Opioid prescriptions have tripled over the last two decades, with about 300 million opioid prescriptions written in 2015. But the long-term intake and/or reliance on painkillers like Oxycontin often results in addiction and substance abuse.This pain-killing market is over 24million dollars, and innovation is yet to disrupt. Research from the University of Washington indicated that people that received 60 VR sessions reported 60-75% reduced pain, whereas the prescription of morphine-like opioids only resulted in a 30% pain reduction. A simple VR immersive experience was twice as effective as morphine when it came to pain distraction.
We wanted to capitalize on this groundbreaking research and take it even further.
viVR is the treatment of pain using VR and Muse. This research combined with the empirical evidence we gathered during the course of this weekend helped us validate this concept.
What it does
The Muse and the VR headset are used symbiotically. To distract them from painful sensations, such as chronic pain, menstrual cramps, flu-shots, popped bones and more. The immersive viVR experience would help many of these patients access a safer and more effective alternative to painkilling drugs, for certain situations.

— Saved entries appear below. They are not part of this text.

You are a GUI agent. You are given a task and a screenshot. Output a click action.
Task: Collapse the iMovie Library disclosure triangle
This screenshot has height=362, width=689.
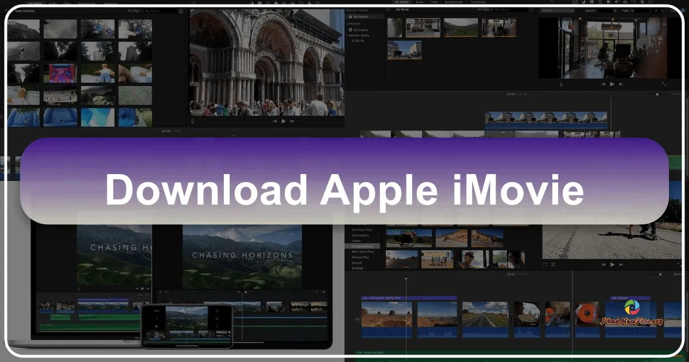(347, 35)
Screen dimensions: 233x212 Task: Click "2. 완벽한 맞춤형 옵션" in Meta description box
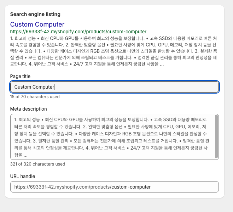pyautogui.click(x=103, y=126)
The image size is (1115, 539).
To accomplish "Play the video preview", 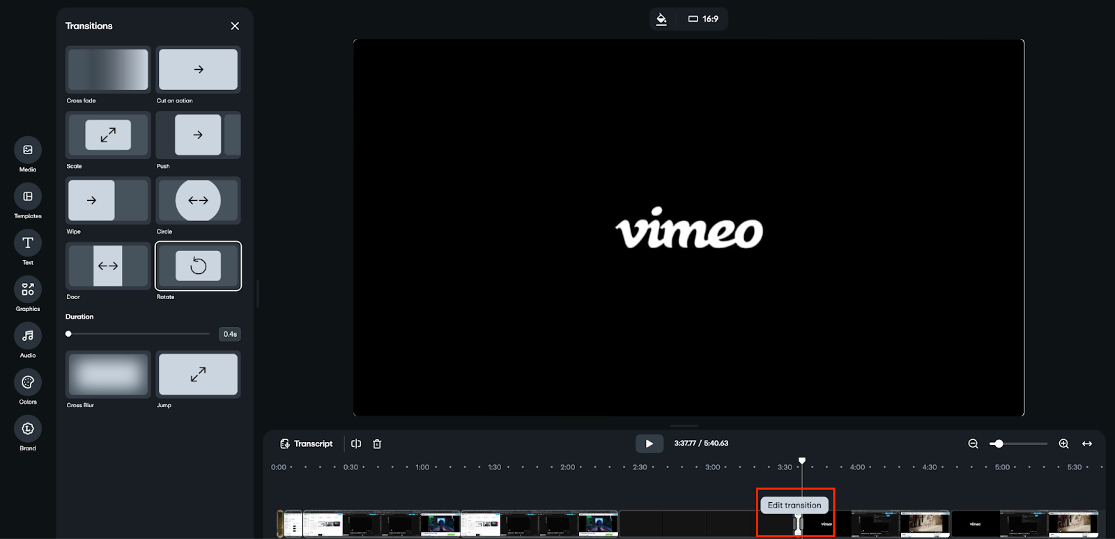I will 649,443.
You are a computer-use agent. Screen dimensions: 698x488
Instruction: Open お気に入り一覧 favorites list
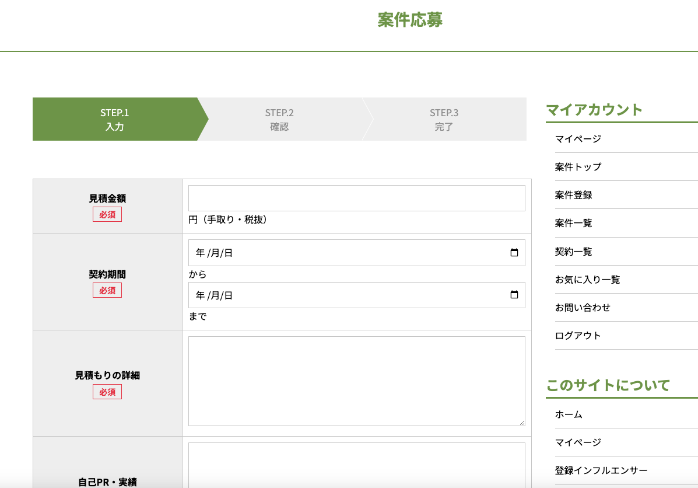point(587,280)
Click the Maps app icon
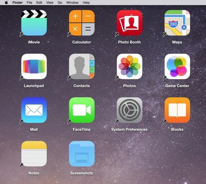The width and height of the screenshot is (206, 184). tap(177, 23)
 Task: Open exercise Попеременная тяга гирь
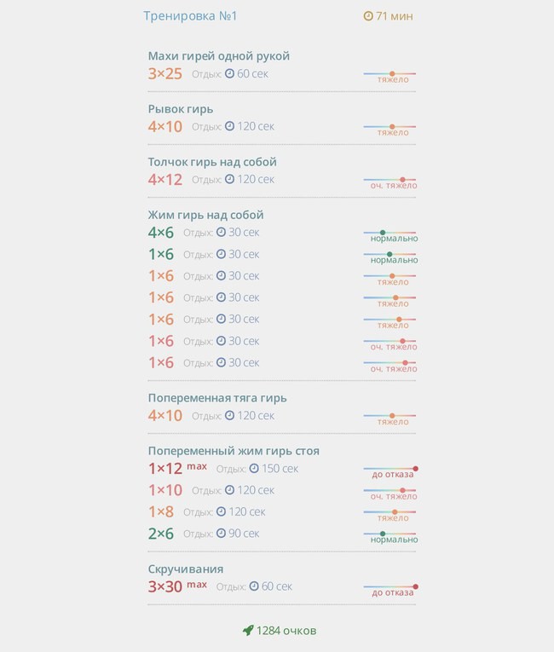click(217, 398)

The VR experience will allow users to travel through a variety of different landscapes and interact with its components. The Muse headset monitors brain activity using EEGs and from this information, we are able to determine if the VR experience is 'effective'.
We defined effectiveness as heightened brain activity–evidenced by Alpha waves and increased concentration–since it indicated that the users were distracted from their physical state. Based on this information, the VR environment would increase or decrease the number, and type of stimuli in the virtual environment (e.g., narration, spatial sound, moving animals, etc.) to achieve the level of effectiveness desired.
How we built it
We created some immersive VR environments and used the Muse to assess the level of engagement when the subject is inside the demo.
Challenges we ran into
We couldn't get our hands on the Oculus to do more complicated development in terms of asset quality, features, etc.
Accomplishments that we're proud of
We actually finished it, without hard-coding. Built a product that works and tested on various people to get a consistently positive result.
What we learned
We learned to use our time effectively and this was the first hackathon where my team had a finished product ready to go on time.
What's next for viVR
We're going to use data from the Muse headband to automatically switch between scenes to maintain constant levels of distraction.